Subject: [PATCH] x86: avoid per_cpu for APIC id tables

DEFINE_PER_CPU(var) and friends go to lengths to arrange all of cpu
i's per cpu variables as contiguous with each other; this requires a
double indirection to reference a variable.

For data that is logically per-cpu but

a) rarely modified
b) commonly accessed from other CPUs

this is bad: no writes means we don't have to worry about cache ping
pong, and cross-CPU access means there's no cache savings from not
pulling in remote entries.  (Actually, it's worse than "no" cache
savings: instead of one cache line containing 32 useful APIC ids, it
will contain 3 useful APIC ids and much other percpu data from the
remote CPU we don't want.)  It's also slower to access, due to the
indirection.

So instead use a flat array for APIC ids, most commonly used for IPIs
and the like.  This makes a measurable improvement (up to 10%) in some
benchmarks that heavily stress remote wakeups.

The one disadvantage is that we waste 8 bytes per unused CPU (NR_CPUS
- actual).
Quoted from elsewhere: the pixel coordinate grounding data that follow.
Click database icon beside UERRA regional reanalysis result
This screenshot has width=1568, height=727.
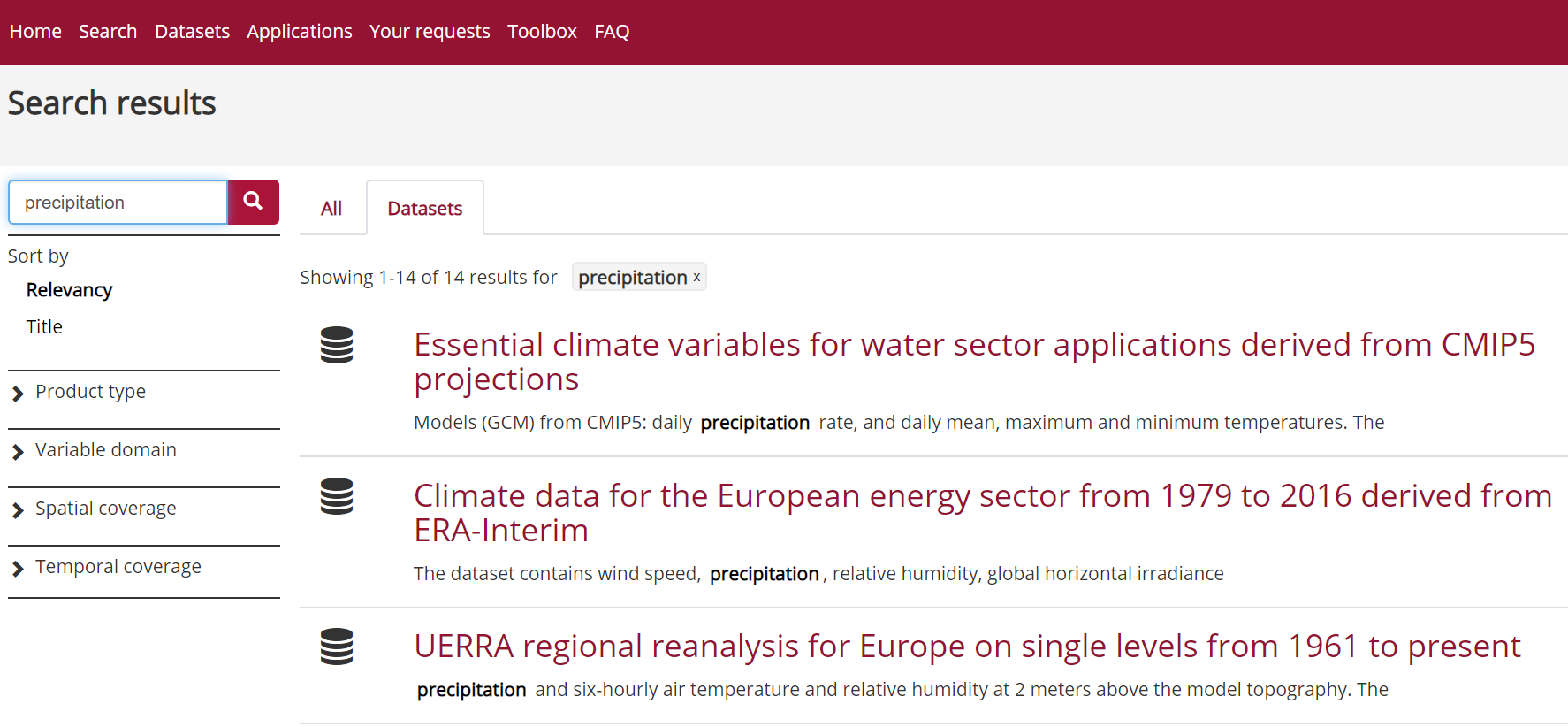337,647
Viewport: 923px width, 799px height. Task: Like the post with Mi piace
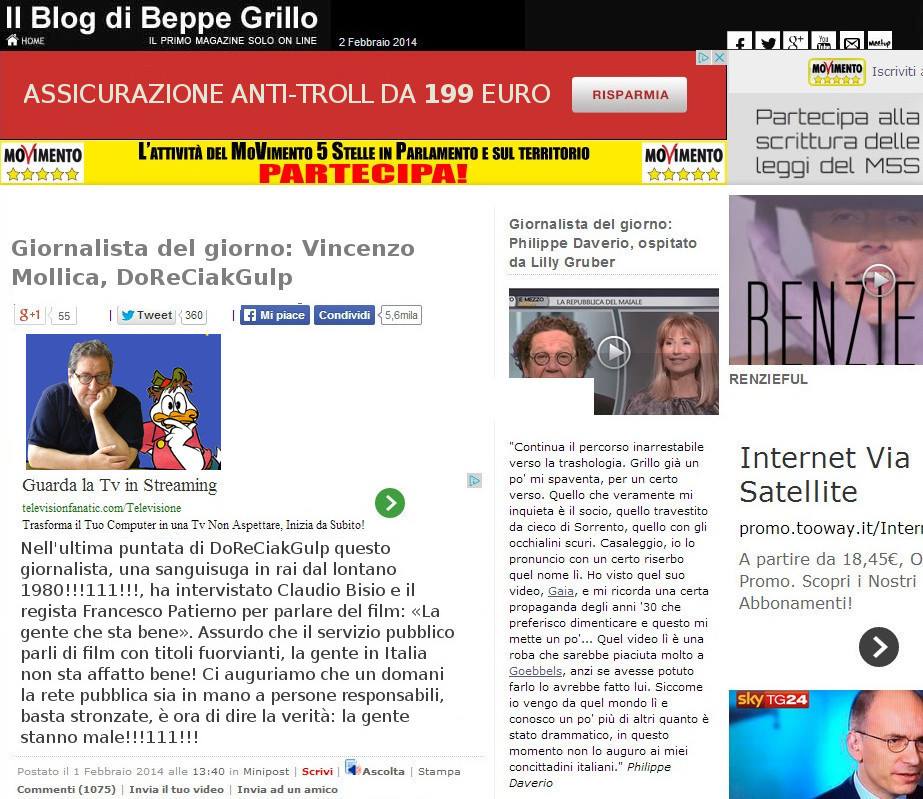click(275, 315)
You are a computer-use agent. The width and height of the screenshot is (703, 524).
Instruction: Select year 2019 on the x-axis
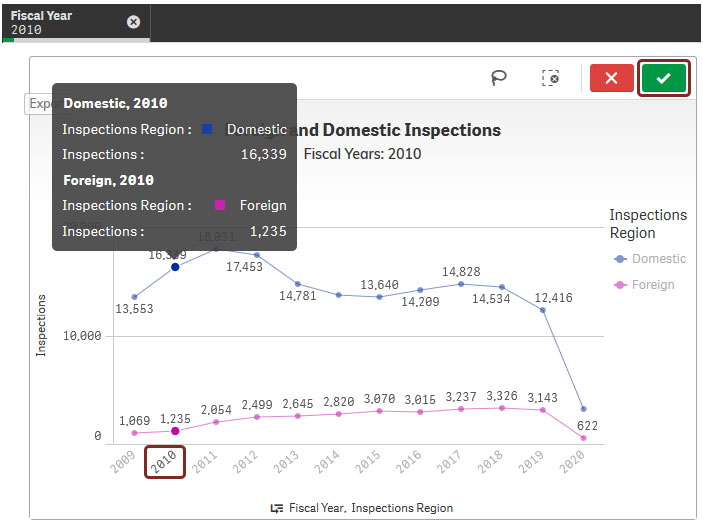click(x=532, y=462)
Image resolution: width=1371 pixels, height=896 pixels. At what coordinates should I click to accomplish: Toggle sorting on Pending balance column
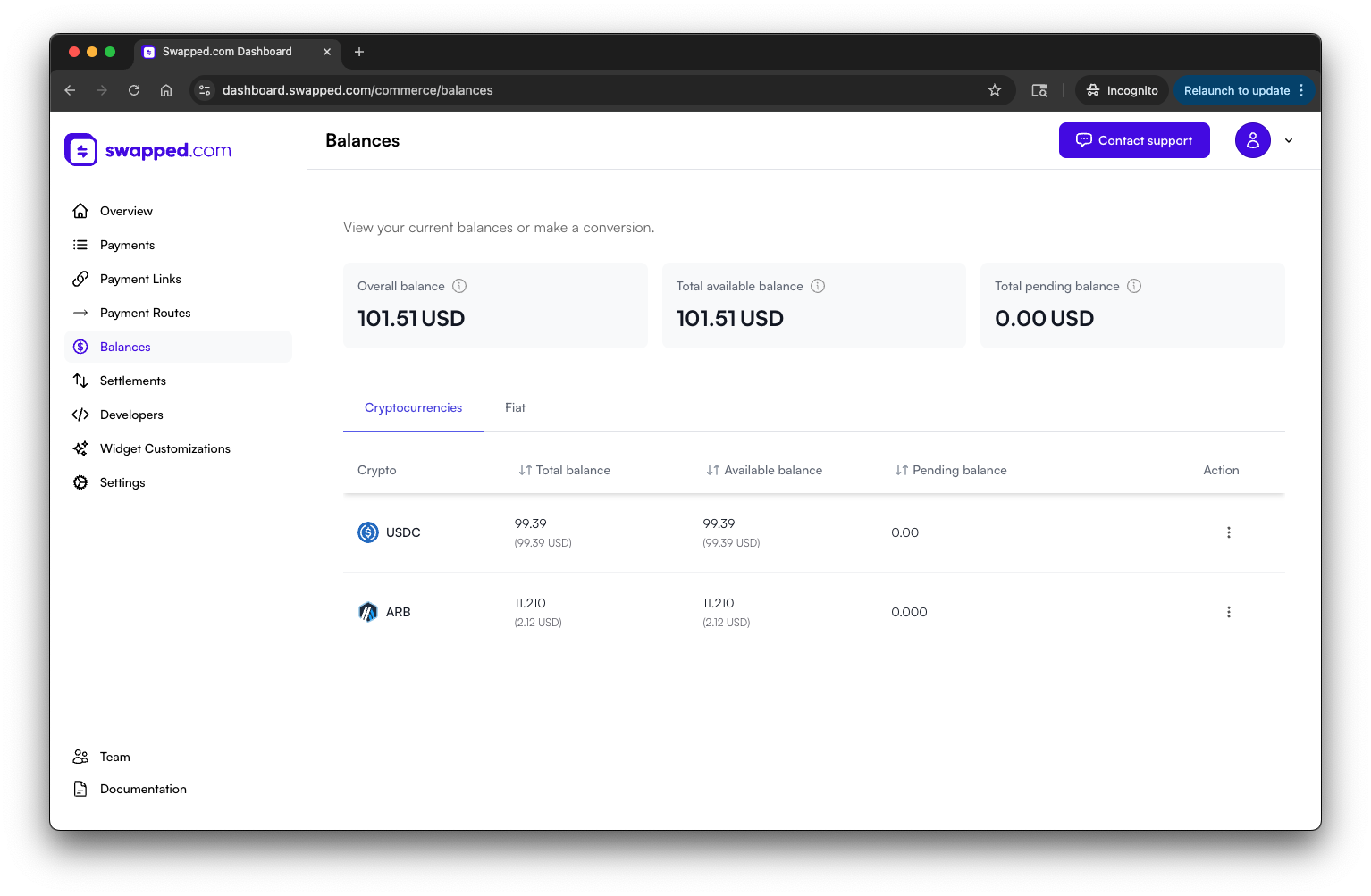click(899, 469)
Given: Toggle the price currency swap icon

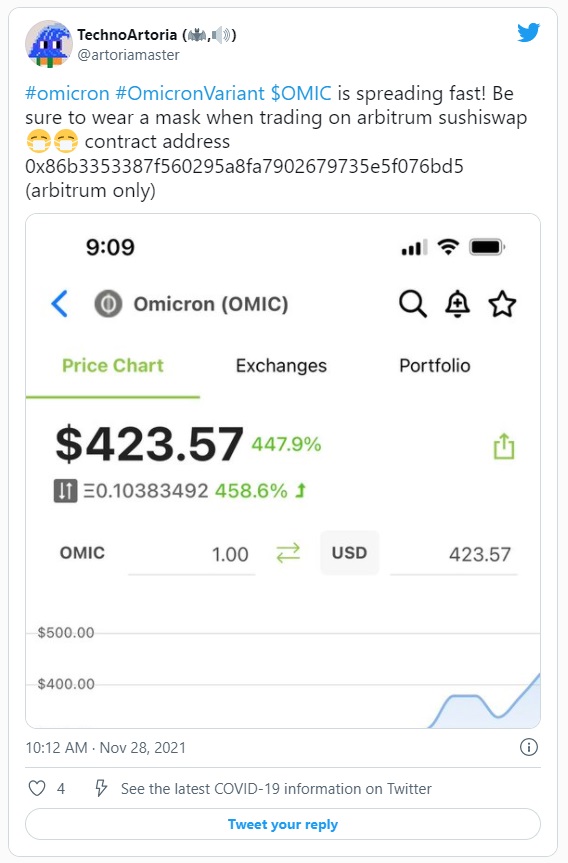Looking at the screenshot, I should click(x=65, y=491).
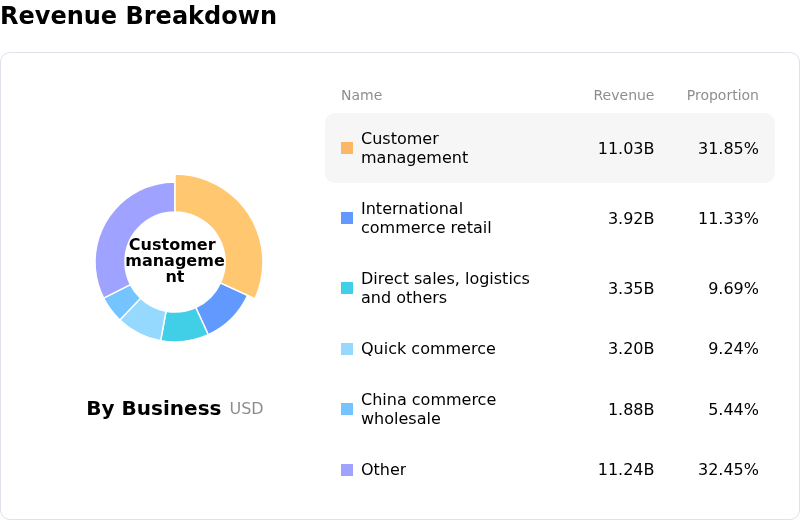The height and width of the screenshot is (520, 800).
Task: Click the Proportion column header
Action: pos(722,96)
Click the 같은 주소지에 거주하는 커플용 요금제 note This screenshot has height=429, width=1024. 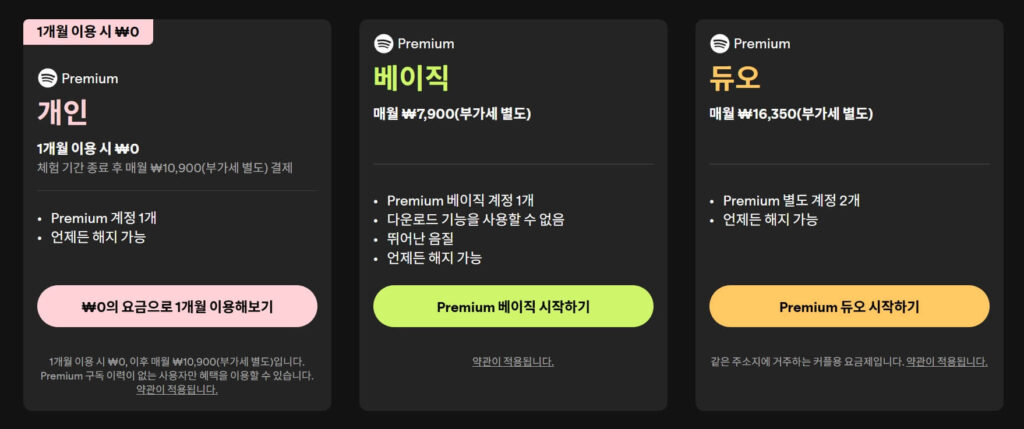pos(804,361)
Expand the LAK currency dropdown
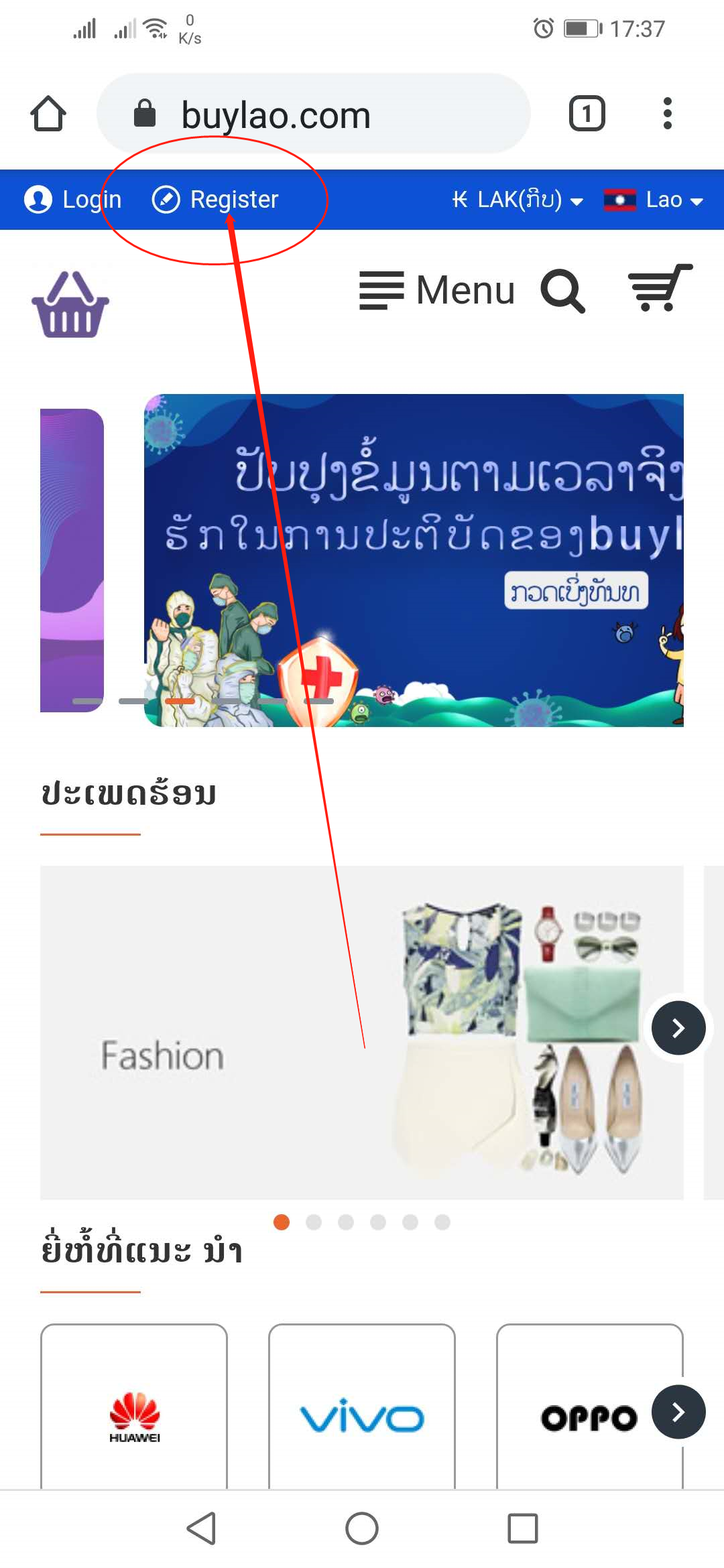 518,200
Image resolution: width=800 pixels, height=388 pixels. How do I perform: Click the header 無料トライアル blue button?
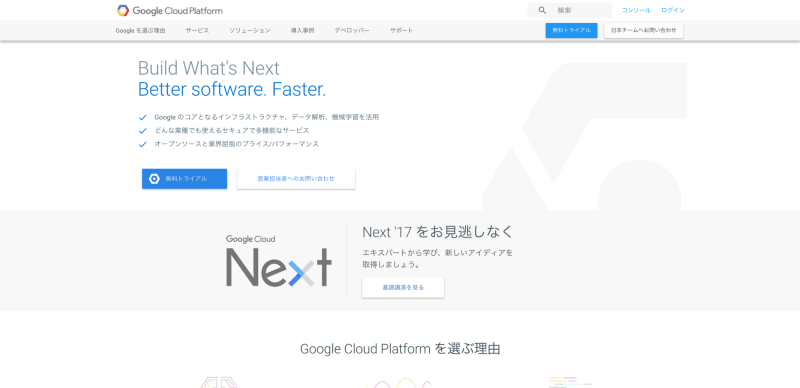coord(571,31)
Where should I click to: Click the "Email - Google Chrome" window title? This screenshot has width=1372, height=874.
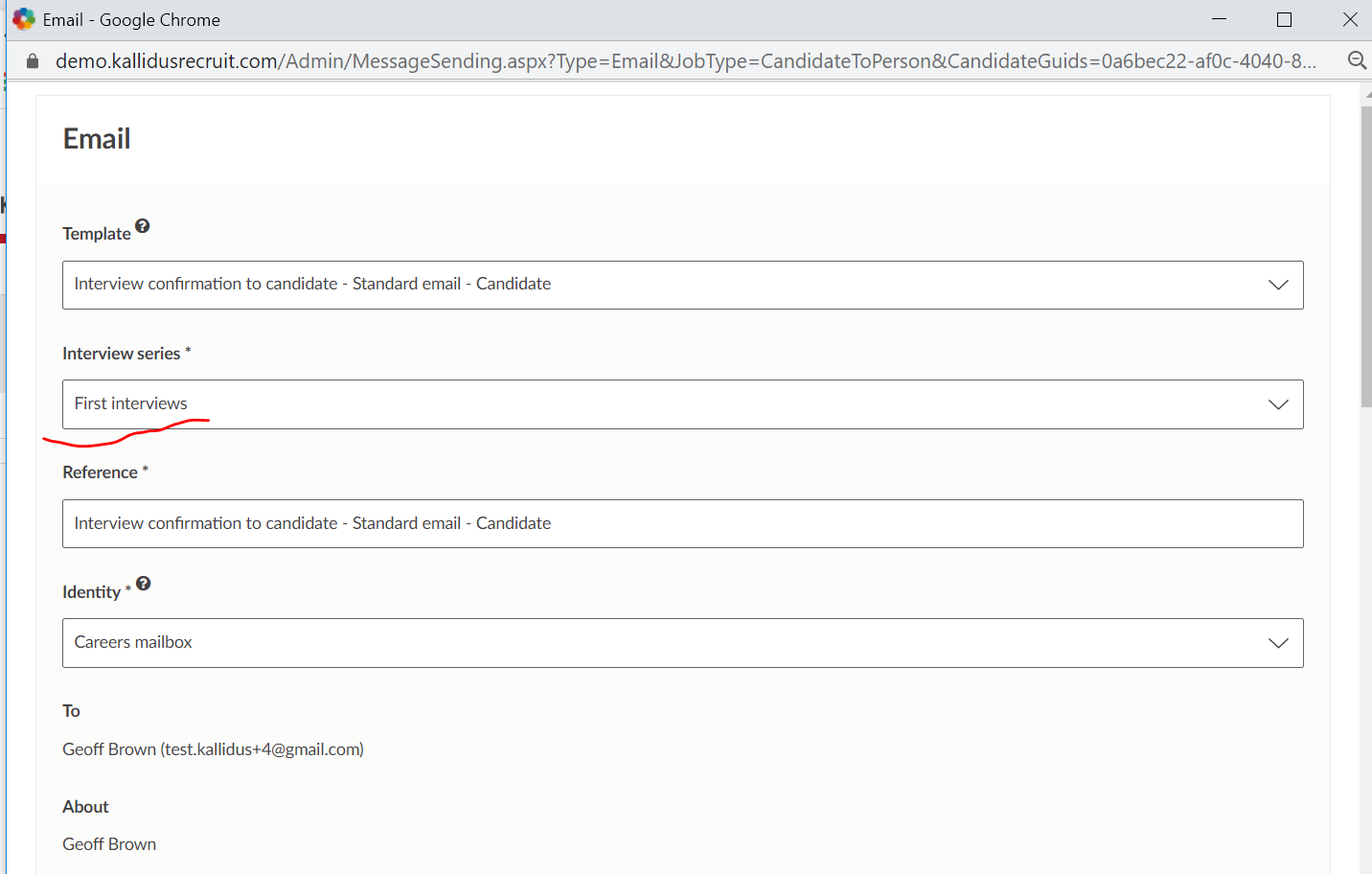coord(131,20)
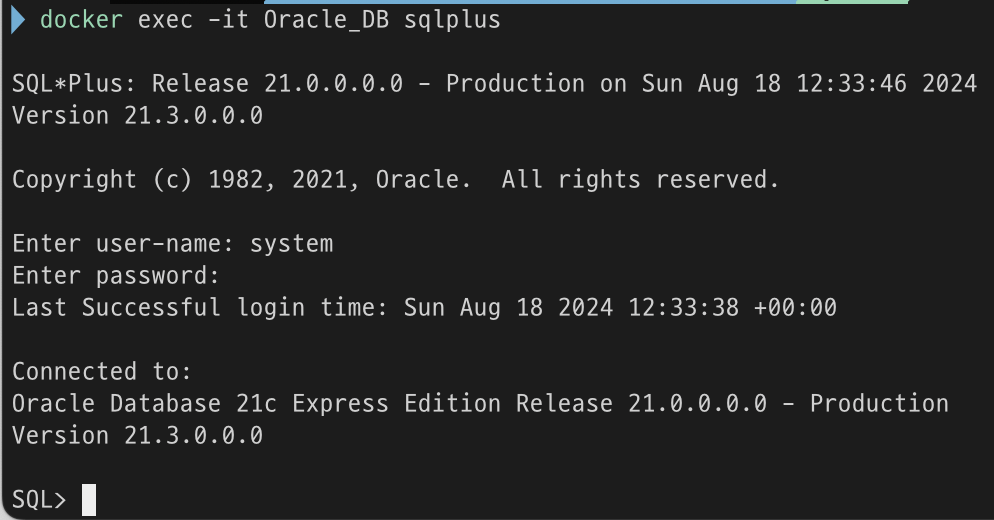Image resolution: width=994 pixels, height=520 pixels.
Task: Click the 'Enter password:' line
Action: click(x=116, y=276)
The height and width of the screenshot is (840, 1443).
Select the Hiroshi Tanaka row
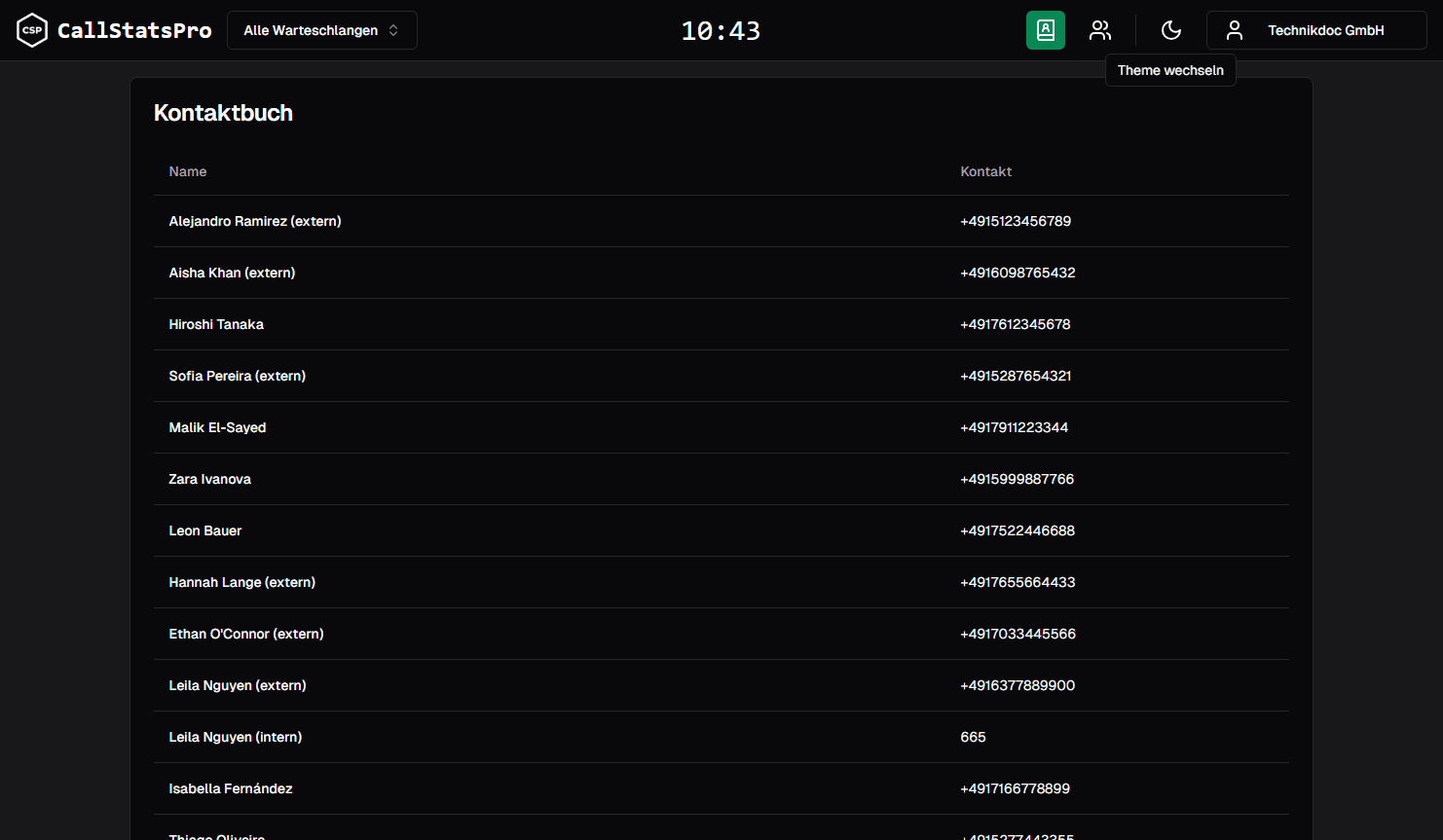click(x=216, y=324)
But this is a fairly small amount of memory for reasonable
values of NR_CPUS.

Tested: builds and boots, runs a suite of wakeup-intensive test without failure.

---
 arch/x86/include/asm/apic.h           |  5 ++---
 arch/x86/include/asm/smp.h            |  8 +++----
 arch/x86/kernel/acpi/boot.c           |  4 ++--
 arch/x86/kernel/apic/apic.c           | 42 ++++++++++++-----------------------
 arch/x86/kernel/apic/apic_numachip.c  |  2 +-
 arch/x86/kernel/apic/bigsmp_32.c      | 11 +++++----
 arch/x86/kernel/apic/es7000_32.c      | 12 +++++-----
 arch/x86/kernel/apic/ipi.c            | 14 ++++++------
 arch/x86/kernel/apic/numaq_32.c       |  2 +-
 arch/x86/kernel/apic/summit_32.c      | 12 +++++-----
 arch/x86/kernel/apic/x2apic_cluster.c | 12 +++++-----
 arch/x86/kernel/apic/x2apic_phys.c    |  2 +-
 arch/x86/kernel/apic/x2apic_uv_x.c    |  4 ++--
 arch/x86/kernel/setup_percpu.c        | 17 --------------
 arch/x86/kernel/smpboot.c             |  2 +-
 arch/x86/mm/numa.c                    |  5 +----
 arch/x86/platform/uv/tlb_uv.c         |  2 +-
 17 files changed, 60 insertions(+), 96 deletions(-)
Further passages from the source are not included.